> _Requirements_
Pick out every line in the entries below that contains the string "text". Matching is case-sensitive.

(Rows from a dataset)
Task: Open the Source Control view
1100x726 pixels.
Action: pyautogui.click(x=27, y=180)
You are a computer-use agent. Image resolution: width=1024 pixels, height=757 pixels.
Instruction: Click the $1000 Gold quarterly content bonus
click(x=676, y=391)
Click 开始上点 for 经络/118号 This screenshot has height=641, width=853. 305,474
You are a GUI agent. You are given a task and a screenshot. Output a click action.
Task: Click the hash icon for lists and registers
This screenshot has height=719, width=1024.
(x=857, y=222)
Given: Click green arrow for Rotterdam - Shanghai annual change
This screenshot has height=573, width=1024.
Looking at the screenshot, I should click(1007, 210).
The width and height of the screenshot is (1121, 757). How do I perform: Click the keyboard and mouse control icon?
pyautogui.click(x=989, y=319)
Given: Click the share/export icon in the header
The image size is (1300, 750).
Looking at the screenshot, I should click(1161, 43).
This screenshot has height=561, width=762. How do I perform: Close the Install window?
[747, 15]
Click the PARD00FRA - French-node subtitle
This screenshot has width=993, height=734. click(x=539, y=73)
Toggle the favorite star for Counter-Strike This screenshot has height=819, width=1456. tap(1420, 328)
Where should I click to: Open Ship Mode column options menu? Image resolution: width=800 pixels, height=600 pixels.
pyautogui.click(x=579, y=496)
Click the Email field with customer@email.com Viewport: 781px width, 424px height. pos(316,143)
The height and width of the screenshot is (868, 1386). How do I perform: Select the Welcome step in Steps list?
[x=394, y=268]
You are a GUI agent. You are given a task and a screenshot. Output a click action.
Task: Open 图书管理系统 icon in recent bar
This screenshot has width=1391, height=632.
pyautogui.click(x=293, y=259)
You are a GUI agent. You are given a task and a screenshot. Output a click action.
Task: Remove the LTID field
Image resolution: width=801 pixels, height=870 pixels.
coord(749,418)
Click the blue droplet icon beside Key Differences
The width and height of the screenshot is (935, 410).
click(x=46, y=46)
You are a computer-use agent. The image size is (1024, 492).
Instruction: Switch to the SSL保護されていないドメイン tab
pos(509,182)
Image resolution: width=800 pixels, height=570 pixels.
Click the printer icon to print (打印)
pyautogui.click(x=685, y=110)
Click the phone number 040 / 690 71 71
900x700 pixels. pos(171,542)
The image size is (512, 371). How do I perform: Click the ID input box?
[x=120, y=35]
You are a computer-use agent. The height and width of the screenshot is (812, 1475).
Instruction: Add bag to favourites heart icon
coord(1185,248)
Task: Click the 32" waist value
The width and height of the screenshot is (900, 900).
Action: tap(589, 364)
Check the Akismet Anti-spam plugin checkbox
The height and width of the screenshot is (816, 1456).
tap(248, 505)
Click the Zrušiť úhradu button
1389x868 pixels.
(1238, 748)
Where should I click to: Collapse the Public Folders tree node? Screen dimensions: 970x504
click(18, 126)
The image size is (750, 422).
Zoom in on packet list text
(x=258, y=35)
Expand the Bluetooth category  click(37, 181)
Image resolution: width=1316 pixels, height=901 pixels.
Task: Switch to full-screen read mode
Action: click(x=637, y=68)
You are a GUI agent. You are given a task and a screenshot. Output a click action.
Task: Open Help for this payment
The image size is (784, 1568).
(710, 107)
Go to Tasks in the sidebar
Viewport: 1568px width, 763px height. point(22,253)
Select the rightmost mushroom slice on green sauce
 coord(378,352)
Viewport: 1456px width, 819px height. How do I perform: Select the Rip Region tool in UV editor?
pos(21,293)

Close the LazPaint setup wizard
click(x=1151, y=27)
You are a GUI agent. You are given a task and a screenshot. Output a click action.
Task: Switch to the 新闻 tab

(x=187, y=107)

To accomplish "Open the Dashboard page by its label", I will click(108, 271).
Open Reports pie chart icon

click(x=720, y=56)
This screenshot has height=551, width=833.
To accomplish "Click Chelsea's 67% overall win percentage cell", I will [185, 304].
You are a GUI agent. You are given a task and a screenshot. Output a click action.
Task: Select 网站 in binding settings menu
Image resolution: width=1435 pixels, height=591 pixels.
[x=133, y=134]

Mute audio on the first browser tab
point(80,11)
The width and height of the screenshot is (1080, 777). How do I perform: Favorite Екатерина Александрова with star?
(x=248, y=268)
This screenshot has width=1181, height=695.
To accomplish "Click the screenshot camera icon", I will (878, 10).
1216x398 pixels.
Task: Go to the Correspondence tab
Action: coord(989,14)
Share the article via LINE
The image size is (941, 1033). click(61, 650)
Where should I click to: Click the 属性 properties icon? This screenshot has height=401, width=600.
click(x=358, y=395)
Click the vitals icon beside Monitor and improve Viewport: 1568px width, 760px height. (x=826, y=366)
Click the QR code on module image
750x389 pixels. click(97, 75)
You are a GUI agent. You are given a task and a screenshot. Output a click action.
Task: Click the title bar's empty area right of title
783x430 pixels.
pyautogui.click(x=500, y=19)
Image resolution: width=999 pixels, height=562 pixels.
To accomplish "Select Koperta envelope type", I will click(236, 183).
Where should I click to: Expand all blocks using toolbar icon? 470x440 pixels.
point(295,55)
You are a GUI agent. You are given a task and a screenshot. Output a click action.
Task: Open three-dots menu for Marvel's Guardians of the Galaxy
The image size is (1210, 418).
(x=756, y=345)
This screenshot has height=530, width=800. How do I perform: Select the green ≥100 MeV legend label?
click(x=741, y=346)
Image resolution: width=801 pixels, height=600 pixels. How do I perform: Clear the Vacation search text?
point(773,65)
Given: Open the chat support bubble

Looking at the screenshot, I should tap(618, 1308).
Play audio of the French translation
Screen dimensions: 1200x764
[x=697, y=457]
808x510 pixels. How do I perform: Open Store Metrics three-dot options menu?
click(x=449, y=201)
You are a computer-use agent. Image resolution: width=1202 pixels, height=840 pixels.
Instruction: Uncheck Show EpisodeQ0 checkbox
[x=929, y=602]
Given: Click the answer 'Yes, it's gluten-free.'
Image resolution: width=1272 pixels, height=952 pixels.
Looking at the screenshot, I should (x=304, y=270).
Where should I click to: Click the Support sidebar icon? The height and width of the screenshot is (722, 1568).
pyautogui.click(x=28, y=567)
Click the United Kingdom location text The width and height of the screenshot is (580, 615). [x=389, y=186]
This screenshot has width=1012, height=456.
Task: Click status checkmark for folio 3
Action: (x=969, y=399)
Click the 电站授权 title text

> _Solution to this problem_
Zoom in on packet list text
Image resolution: width=801 pixels, height=600 pixels. How do I perform: Clear the Vacation search text?
Click the United Kingdom location text The width and height of the screenshot is (580, 615). [x=389, y=186]
Click the 电站授权 title text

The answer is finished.